Thanks. Those are pretty obtuse comments. I finally figured out by trial and error you have to create those two sections as they are not in the file.
No.
From raddb/sites-available/README:
Which I wrote. I *do* understand how the server works. The *default* install does not require you to add "authorize" or "authenticate" sections to radiusd.conf. The *default* install includes a "default" virtual server, with those sections already defined. The *intent* as per the "man" page and other documentation, is for that default server to be used as the basis for your own policies. The only time you *have* to add "authorize" and "authenticate" sections to radiusd.conf is when you've edited the default install to remove all references to virtual servers.
They were removed from radiusd.conf because (a) they were getting too big, and (b) it enabled example files per virtual server.
Actually a good idea. Its just not obvious. The previously mentioned README is very helpful. I think its in the wrong place. It should be in raddb where its easier to find. Perhaps there should also be an UPDATING file that points to it. The new structure needs a road map because things are quite difficult to find until you really understand the structure.
Feel free to send a first draft of suggested documentation.
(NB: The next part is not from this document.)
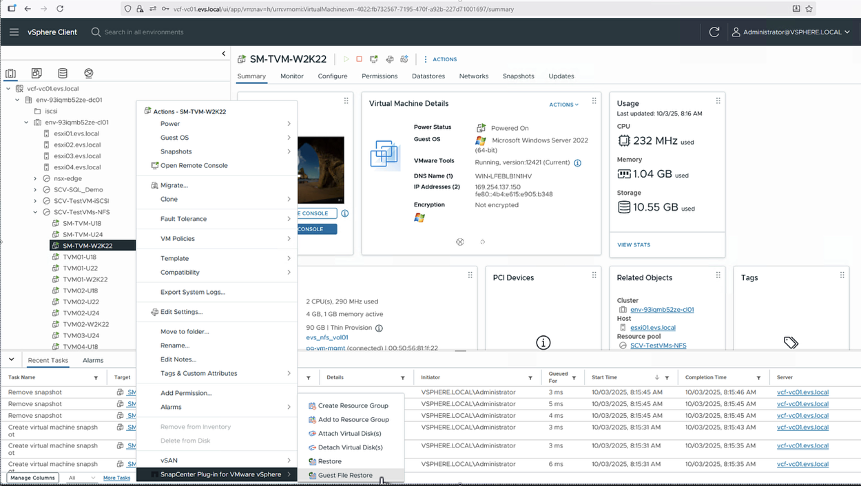Click the VIEW STATS link

coord(634,244)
One significant change that took mw quite awhile to figure out was that the request arguments are addressed differently. You have to be careful in using the proper pointer for the data type. However, anything with an IPv4 address, e.g. Freamed-IP-Address, is handled quite differently. Version 1 would give you a string ("10.0.1.1") whereas Version 2 gives you the binary version as 4 bytes. I haven't checked all the other data types for changes like that. The other ones I use maintained the same format.
Yes. The internal data structures change. See libradius.h for complete definitions. Alan DeKok.